Verifying Identity of Customers’ Representatives and Beneficial Owners
Under the new regulations, businesses must verify the identity of their customers’ representatives and beneficial owners. This includes:
- Checking power of attorney documentation, appointment certificates, or corresponding authorization documents for representatives of legal persons
- Verifying power of attorney documentation, appointment certificate, or corresponding authorization document for natural person customers
- Investigating if a customer has one or multiple beneficial owners and verifying their identity in the same way as for natural person customers
Investigations and Exemptions
Businesses must investigate the beneficial ownership structure of their customers.

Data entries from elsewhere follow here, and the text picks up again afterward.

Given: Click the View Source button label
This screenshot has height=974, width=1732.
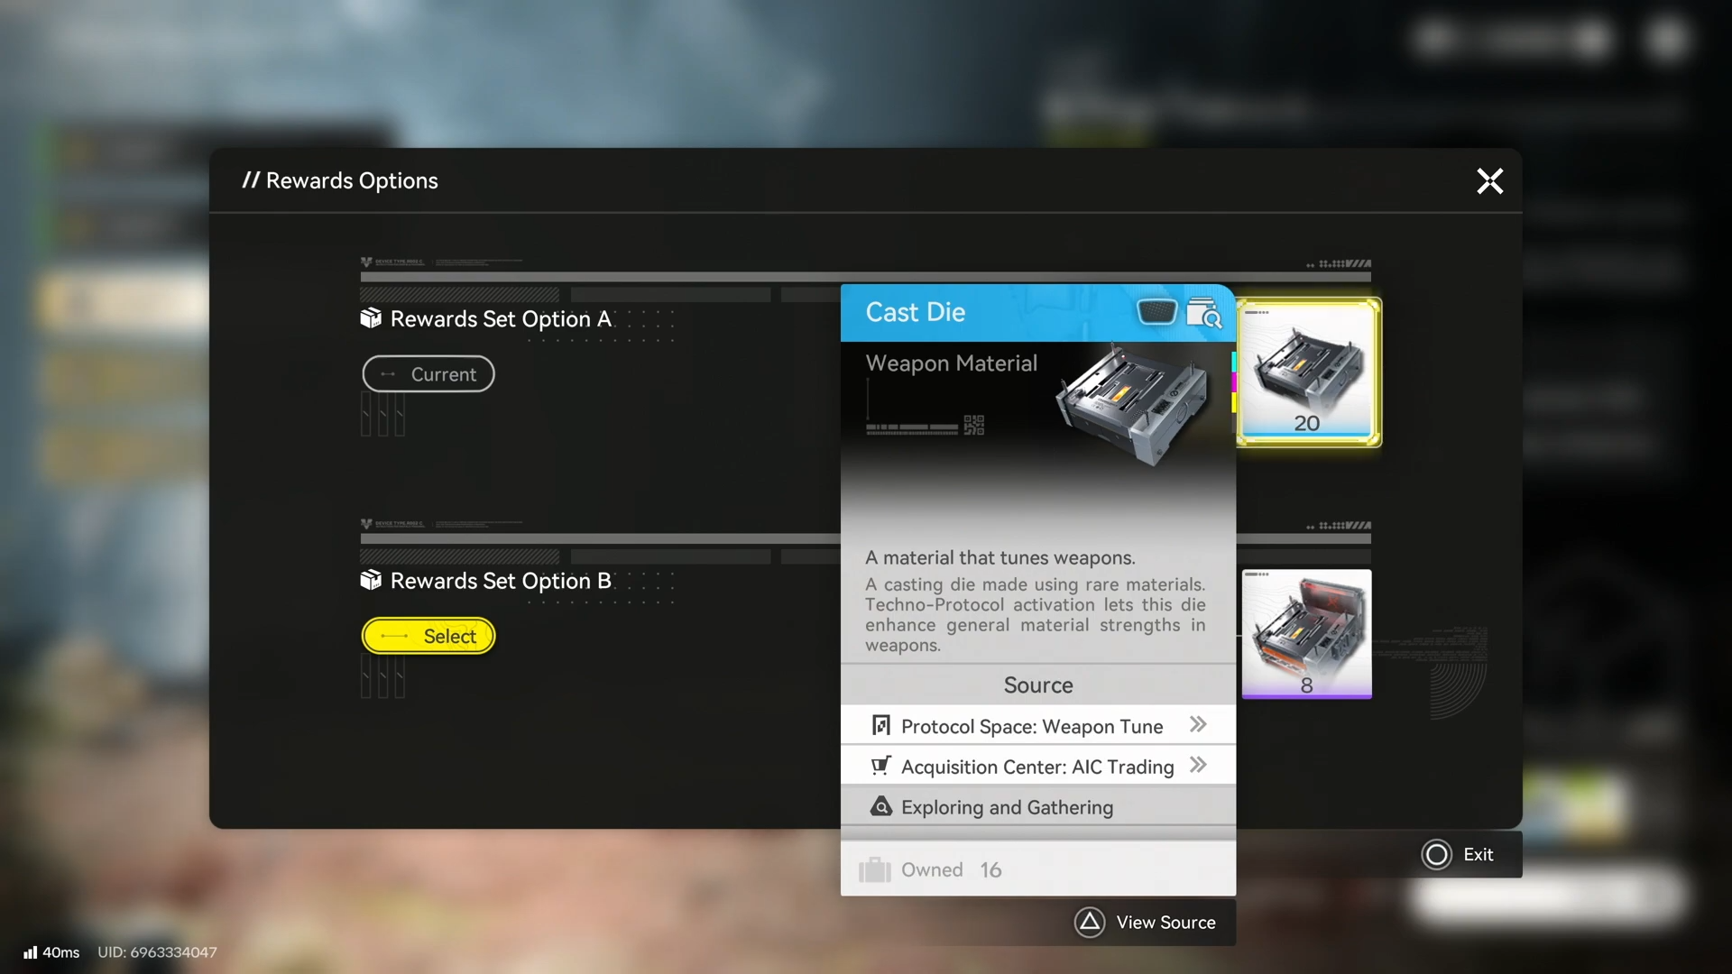Looking at the screenshot, I should click(x=1165, y=923).
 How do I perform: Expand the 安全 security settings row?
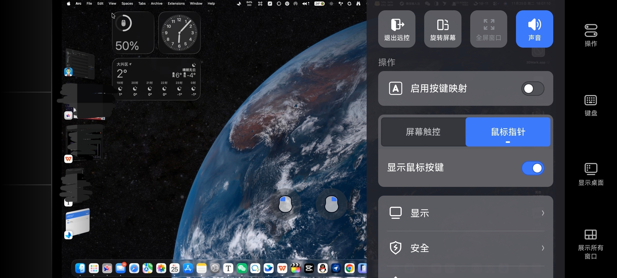465,248
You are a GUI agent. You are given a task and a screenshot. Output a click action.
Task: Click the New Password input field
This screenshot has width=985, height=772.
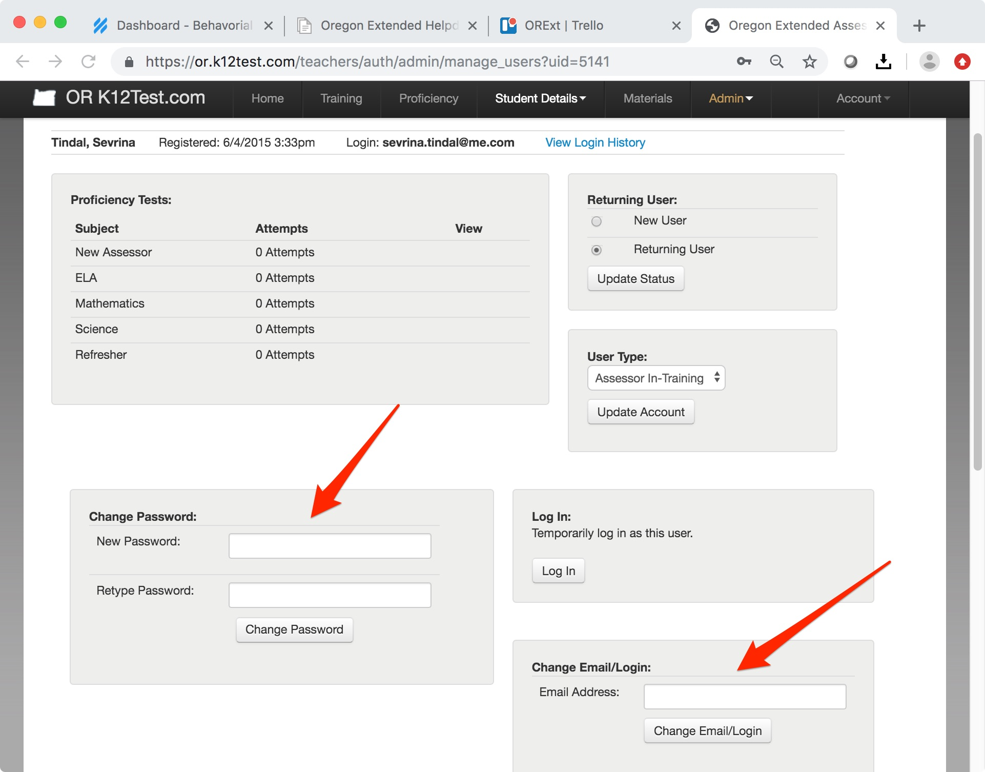[x=330, y=546]
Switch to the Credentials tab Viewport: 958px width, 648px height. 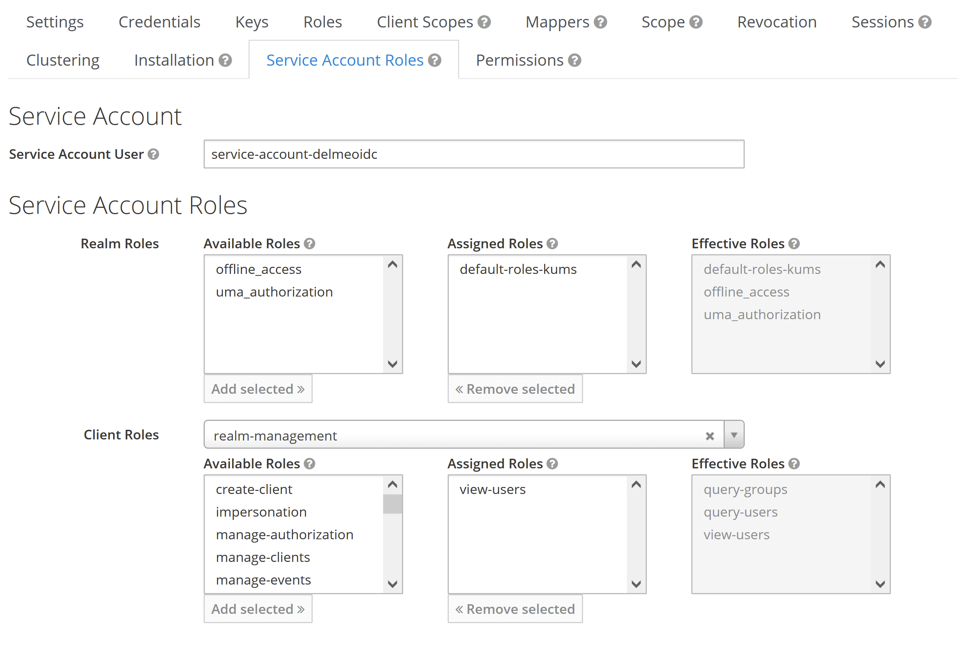click(159, 22)
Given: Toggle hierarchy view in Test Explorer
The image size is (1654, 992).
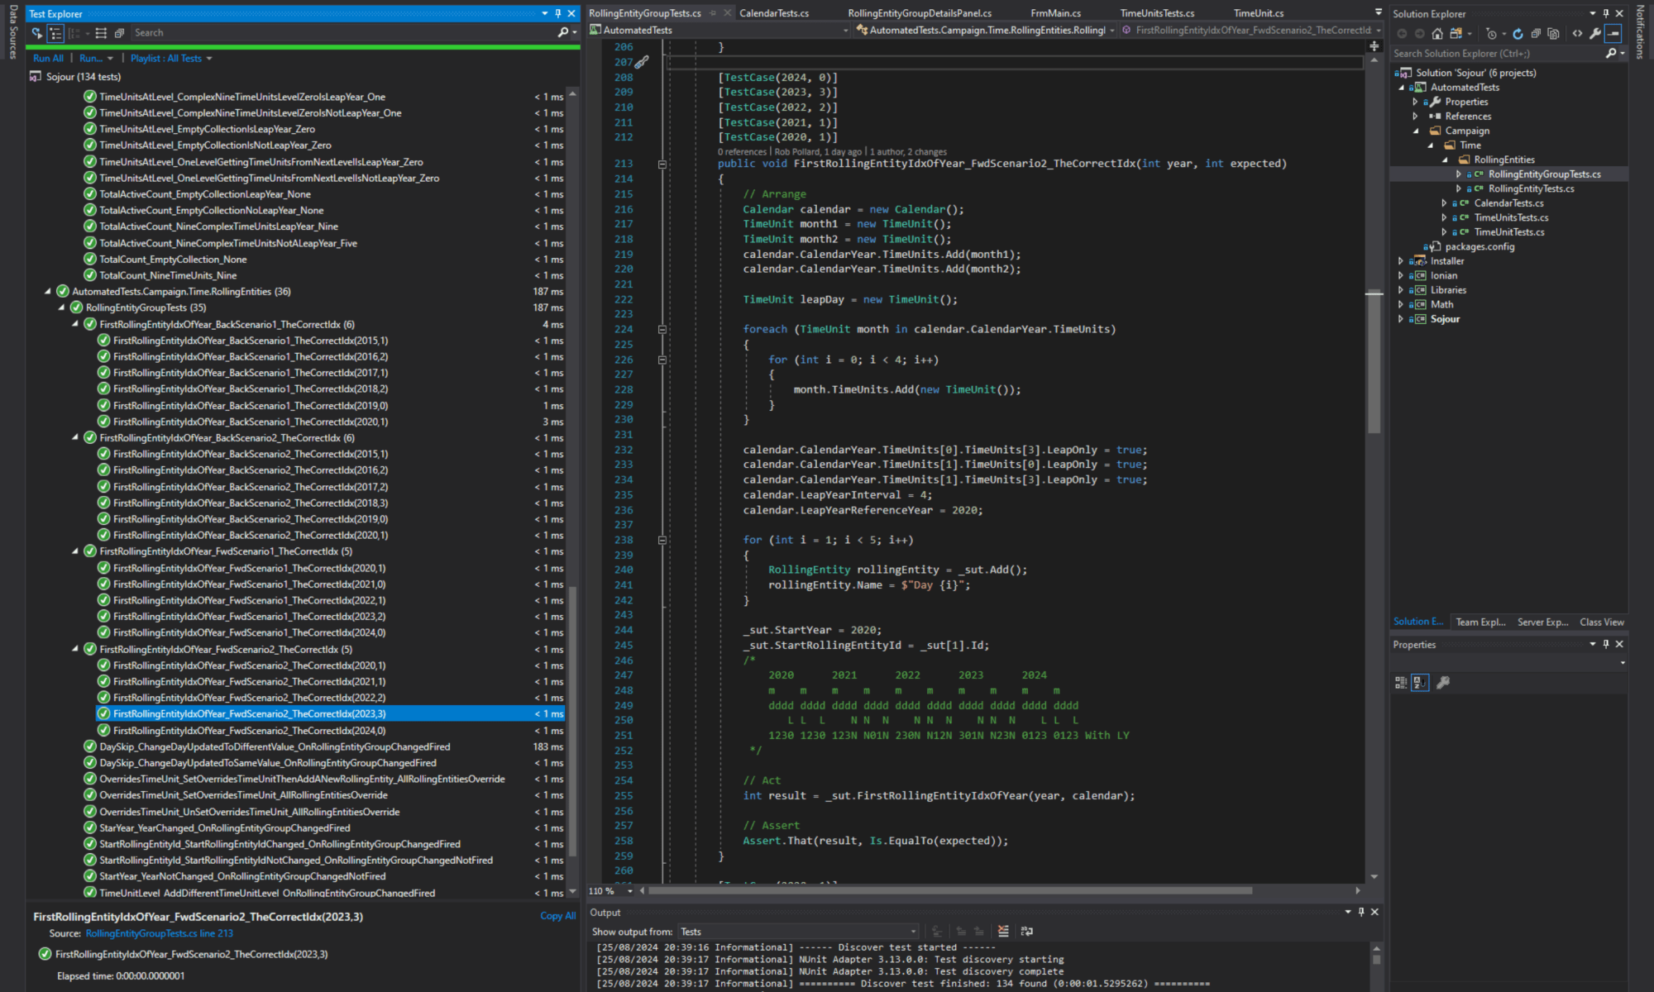Looking at the screenshot, I should click(55, 33).
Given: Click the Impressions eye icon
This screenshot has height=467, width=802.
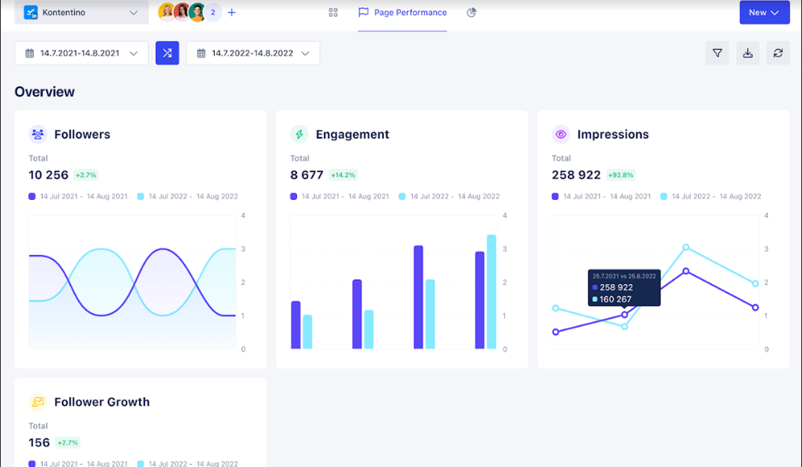Looking at the screenshot, I should coord(560,134).
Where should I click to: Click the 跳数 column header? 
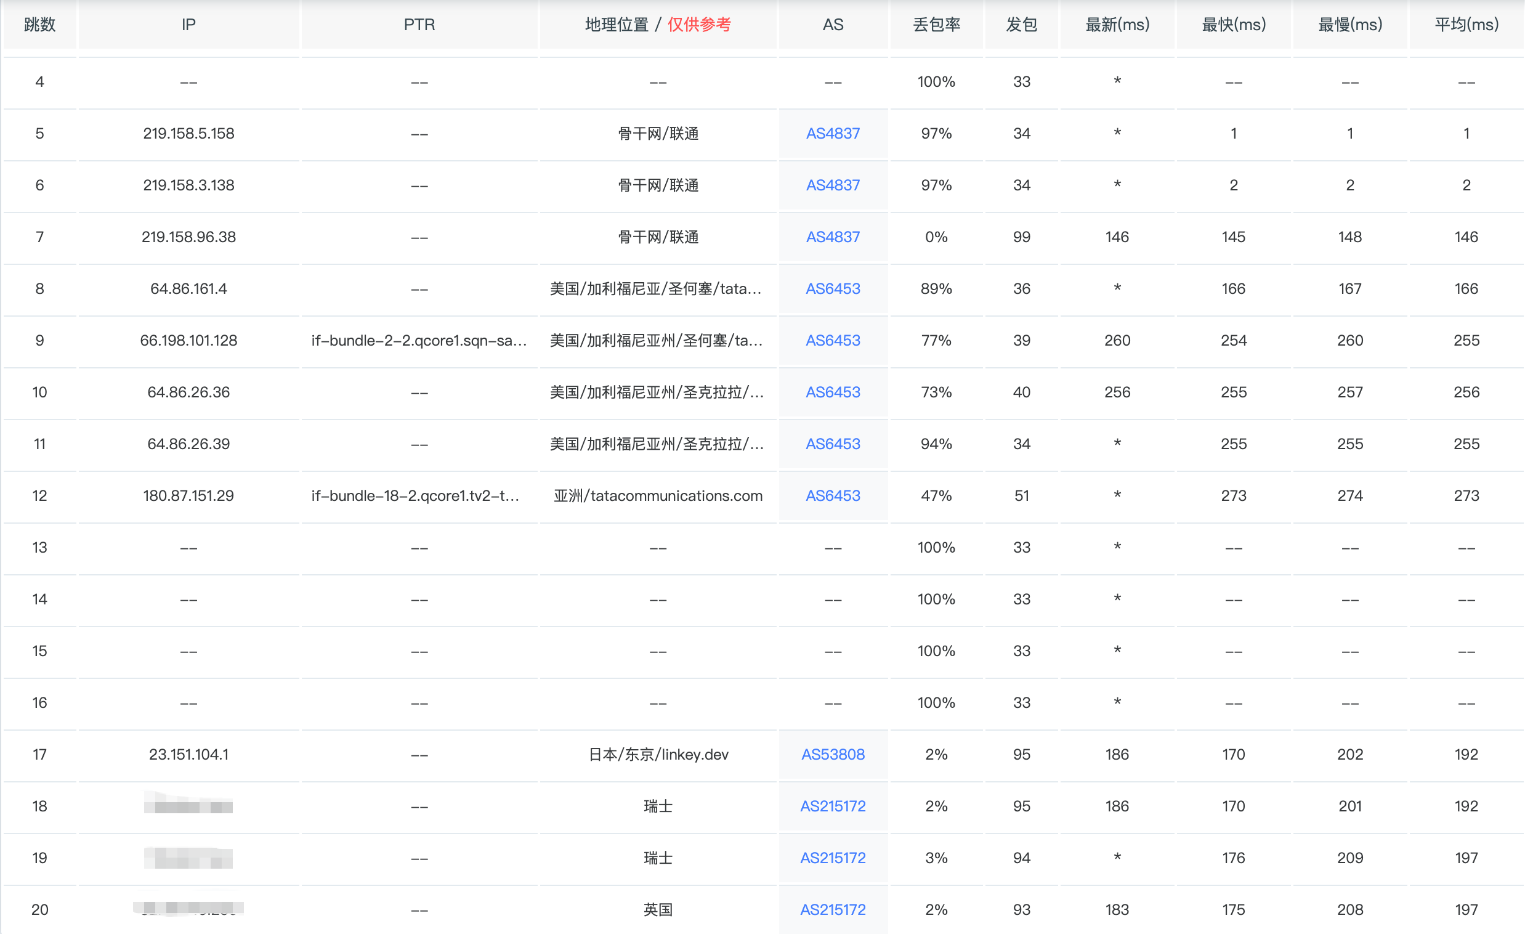coord(40,25)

However, exceptions to this investigation obligation apply to:
- Limited companies whose shares are traded on regulated markets in Sweden, the EU Economic Area (EEA), or corresponding markets outside the EEA
- Companies that have publicly disclosed information about their beneficial owners
Identifying Alternative Real Principals and Politically Exposed Persons
Businesses must also identify and verify the identity of alternative real principals if:
- The investigation clarifies that their customer does not have a real principal, or
- They have reasons to believe that the identified real principal does not ultimately own or control the customer
Additionally, businesses must determine whether their customers or their real principals are:
- Politically exposed persons (PEPs) or family members or known co-workers of PEPs
- Take adequate actions to determine the origin of assets and apply a continuous and enhanced evaluation of the business relation if a customer is a PEP
Gathering Information about Business Relationship
The guidelines emphasize the importance of gathering information about:
- The purpose and nature of the business relationship before establishing it
- Understanding the customer’s business and how they will use the products or services provided by the business
Risk-Based Approach
The scope of investigation depends on the assessed risk attributed to the business relationship, with higher-risk customers requiring more in-depth investigations. Businesses must adjust their due diligence measures based on their risk assessment of a single customer.
Continuous Evaluation
Finally, businesses must continuously evaluate their existing business relationships to ensure that their customer due diligence is current and adequate to handle the assessed risks for money laundering and terrorist financing.
Consequences of Non-Compliance
Failure to comply with these guidelines may result in severe consequences, including fines and even criminal prosecution. As such, it is crucial for businesses to prioritize customer due diligence and implement robust measures to prevent illicit activities.